He hath brought me and my stock in most miserable calamity and misery by his exceeding ambition. But for the answering that he hoped for his life by his turning, though other men be of that opinion, I utterly am not; for what man is there living, I pray you, although he had been innocent, that would hope of life in that case; being in the field against the queen in person as general, and after his taking, so hated and evil spoken of by the commons? … Who was judge that he should hope for pardon, whose life was odious to all men? But what will ye more? Like as his life was wicked and full of dissimulation, so was his end thereafter … Should I, who am young and in my few years, forsake my faith for the love of life? … But life was sweet, it appeared; so he might have lived, you will say, he did not care how.
32
Reluctant in the face of death and anguished in mind, Northumberland nevertheless affirmed at the end that his rediscovery of the old faith was personal and not the result of pressure. He said he had ‘no shame’ in returning to God.When he went to the scaffold on 22 August 1553, there was a large crowd present to see John Dudley die. An eyewitness description of his last moments captures the man, brave in public but still not quite accepting his fate.There are signs that he held out the hope of a reprieve right till the last moments:
And as the bandage [blindfolding his eyes] was not well fitted when he was about to stretch himself upon the beam, he rose again upon his knees, and surely figured to himself the terrible dreadfulness of death. At the moment when he again stretched himself out, as one who constrained himself and willed to consent patiently, without saying anything, in the act of laying himself out … he smote his hands together, as one who should say, this must be …
33
So passed from this world one of the most enigmatic men of Tudor England. A competent rather than brilliant soldier but a politician of great skill and resolution, he was undone by one supreme error of judgement. He took longer than most to rise to a position of influence but could not imagine rescinding power once he had gained it.The council chamber was his natural milieu, a confined space where his serious and unyielding personality could intimidate men for whom he personally cared little. He had acquired wealth but lacked an affinity and learned the hard way from Mary, a woman he dismissed as a serious opponent, the value of loyal support. His downfall seemed a disaster for his large family and his wife never recovered from the loss of the man she called her most dear lord. She survived him by less than two years. In 1555 his heir, the earl of Warwick, died within 24 hours of being released from the Tower, to add to the family sorrows. But his other sons lived to restore their fortunes and Robert Dudley became the favourite of Elizabeth I, completing in her reign a century of Dudley service to the Crown. So, in the end, the dying wish of Northumberland, that his ‘childer’ would not suffer for their obedience to him, was fulfilled.

» Dataset records:
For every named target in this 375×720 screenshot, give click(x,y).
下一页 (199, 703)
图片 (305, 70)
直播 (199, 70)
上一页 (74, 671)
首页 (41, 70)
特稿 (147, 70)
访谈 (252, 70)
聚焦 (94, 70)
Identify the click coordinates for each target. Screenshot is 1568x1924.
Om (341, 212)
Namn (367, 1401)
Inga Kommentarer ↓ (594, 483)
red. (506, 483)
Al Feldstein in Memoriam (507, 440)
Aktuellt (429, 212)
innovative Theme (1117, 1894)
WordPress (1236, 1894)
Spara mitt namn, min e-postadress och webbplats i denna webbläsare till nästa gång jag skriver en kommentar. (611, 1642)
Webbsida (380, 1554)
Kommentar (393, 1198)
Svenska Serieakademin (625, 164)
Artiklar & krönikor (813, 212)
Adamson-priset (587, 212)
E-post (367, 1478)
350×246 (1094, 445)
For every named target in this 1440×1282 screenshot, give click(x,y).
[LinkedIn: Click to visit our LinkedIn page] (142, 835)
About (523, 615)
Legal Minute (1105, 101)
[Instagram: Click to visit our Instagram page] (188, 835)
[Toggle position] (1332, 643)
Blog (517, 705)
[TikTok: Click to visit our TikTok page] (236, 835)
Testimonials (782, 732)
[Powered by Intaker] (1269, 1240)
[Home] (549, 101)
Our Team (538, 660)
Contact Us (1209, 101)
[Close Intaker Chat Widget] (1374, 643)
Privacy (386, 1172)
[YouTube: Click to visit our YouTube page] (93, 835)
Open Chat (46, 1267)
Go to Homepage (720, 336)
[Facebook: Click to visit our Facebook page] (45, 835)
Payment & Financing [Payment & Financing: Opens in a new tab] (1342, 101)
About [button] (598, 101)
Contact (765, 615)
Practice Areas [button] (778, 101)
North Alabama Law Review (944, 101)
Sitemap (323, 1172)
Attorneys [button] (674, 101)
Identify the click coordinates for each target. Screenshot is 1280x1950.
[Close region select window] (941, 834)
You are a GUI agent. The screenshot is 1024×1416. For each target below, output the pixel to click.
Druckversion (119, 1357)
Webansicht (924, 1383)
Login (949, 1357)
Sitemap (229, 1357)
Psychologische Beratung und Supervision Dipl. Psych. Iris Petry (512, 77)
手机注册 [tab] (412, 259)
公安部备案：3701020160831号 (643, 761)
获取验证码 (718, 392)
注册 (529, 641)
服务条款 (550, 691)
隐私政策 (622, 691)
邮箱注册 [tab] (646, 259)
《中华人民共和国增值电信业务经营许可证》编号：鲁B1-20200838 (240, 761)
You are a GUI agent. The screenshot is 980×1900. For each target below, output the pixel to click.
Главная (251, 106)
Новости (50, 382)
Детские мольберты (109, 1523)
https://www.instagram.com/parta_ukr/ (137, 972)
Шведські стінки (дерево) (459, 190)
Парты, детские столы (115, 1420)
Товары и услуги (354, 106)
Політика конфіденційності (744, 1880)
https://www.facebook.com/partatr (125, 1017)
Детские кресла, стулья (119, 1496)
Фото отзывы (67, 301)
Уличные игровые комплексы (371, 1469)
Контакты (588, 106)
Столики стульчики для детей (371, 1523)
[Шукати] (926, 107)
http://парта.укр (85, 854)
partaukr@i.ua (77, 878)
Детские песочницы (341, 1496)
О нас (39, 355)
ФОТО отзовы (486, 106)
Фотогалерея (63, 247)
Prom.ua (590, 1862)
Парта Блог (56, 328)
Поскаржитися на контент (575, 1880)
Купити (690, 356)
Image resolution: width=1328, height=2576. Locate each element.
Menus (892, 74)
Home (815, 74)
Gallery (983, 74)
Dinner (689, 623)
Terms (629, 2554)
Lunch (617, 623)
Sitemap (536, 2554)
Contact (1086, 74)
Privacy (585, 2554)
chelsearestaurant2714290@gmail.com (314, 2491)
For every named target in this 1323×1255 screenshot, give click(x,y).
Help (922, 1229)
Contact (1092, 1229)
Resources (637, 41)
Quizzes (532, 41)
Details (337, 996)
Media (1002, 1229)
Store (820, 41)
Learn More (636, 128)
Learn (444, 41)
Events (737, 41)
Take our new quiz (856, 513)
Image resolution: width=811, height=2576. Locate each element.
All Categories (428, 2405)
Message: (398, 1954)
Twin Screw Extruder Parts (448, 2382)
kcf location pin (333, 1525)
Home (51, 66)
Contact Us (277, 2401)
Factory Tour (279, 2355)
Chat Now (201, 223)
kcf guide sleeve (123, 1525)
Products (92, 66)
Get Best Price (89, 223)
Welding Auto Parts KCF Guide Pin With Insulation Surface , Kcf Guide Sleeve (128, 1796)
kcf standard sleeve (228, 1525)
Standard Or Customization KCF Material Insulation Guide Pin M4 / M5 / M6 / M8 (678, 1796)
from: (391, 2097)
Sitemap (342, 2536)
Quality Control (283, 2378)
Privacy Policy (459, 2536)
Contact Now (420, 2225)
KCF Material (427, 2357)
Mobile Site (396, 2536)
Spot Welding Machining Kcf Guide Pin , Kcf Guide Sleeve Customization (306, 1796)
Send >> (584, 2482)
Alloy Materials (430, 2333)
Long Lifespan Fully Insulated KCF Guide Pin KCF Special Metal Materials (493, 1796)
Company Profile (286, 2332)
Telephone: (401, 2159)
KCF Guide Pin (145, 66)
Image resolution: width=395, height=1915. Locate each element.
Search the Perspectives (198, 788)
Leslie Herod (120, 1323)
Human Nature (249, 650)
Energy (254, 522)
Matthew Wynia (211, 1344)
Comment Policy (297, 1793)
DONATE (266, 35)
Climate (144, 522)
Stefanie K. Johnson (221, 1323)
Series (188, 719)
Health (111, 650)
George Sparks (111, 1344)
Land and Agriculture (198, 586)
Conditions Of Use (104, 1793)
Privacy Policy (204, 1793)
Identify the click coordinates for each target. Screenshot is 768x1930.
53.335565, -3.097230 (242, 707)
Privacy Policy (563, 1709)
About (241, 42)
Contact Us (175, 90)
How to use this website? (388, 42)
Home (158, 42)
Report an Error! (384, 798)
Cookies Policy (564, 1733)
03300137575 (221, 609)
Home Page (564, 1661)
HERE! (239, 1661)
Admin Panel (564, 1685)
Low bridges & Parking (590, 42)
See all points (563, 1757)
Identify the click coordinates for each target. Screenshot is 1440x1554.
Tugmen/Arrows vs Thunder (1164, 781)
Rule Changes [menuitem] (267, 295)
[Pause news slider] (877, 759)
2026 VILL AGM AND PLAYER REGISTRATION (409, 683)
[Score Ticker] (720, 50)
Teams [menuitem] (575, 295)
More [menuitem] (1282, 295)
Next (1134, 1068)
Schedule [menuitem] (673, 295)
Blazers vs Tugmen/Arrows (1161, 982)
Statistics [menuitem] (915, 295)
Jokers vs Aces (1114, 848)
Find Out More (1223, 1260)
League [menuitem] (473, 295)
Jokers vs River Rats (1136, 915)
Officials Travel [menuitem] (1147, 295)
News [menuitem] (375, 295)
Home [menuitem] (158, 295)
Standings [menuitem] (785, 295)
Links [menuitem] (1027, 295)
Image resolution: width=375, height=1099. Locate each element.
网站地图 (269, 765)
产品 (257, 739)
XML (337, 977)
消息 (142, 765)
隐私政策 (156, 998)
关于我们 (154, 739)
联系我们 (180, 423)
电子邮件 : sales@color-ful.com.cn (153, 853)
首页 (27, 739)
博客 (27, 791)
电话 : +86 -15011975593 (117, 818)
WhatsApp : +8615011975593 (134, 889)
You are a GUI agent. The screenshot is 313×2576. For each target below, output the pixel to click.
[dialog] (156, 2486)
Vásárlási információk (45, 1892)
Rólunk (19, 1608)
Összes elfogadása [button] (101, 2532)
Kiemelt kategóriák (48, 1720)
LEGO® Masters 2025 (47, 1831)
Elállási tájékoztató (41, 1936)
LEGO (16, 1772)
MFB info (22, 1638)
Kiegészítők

» Tasks for this exercise:
**A)** Quote the passage on John Dudley's downfall and execution word for word, starting with "He hath brought" and going on through "not care how.".
**B)** Write what follows next in the passage on John Dudley's downfall and execution, picking up after its final sentence.

» Exercise results:
**A)**
He hath brought me and my stock in most miserable calamity and misery by his exceeding ambition. But for the answering that he hoped for his life by his turning, though other men be of that opinion, I utterly am not; for what man is there living, I pray you, although he had been innocent, that would hope of life in that case; being in the field against the queen in person as general, and after his taking, so hated and evil spoken of by the commons? … Who was judge that he should hope for pardon, whose life was odious to all men? But what will ye more? Like as his life was wicked and full of dissimulation, so was his end thereafter … Should I, who am young and in my few years, forsake my faith for the love of life? … But life was sweet, it appeared; so he might have lived, you will say, he did not care how.

**B)**
Mary had shown mercy and restraint in her dealings with the politicians who had tried to keep her off the throne. This policy, advocated by Charles V and her own advisers, was expedient but could not be extended to Northumberland. He was the new regime’s priority in August, his execution an exemplary way of sending out the message that there would not be generalised retribution but that treason would not go unpunished. Once he had gone, Mary could move forward with confidence and begin to put in place her vision for England. She was the queen, but first she must be crowned.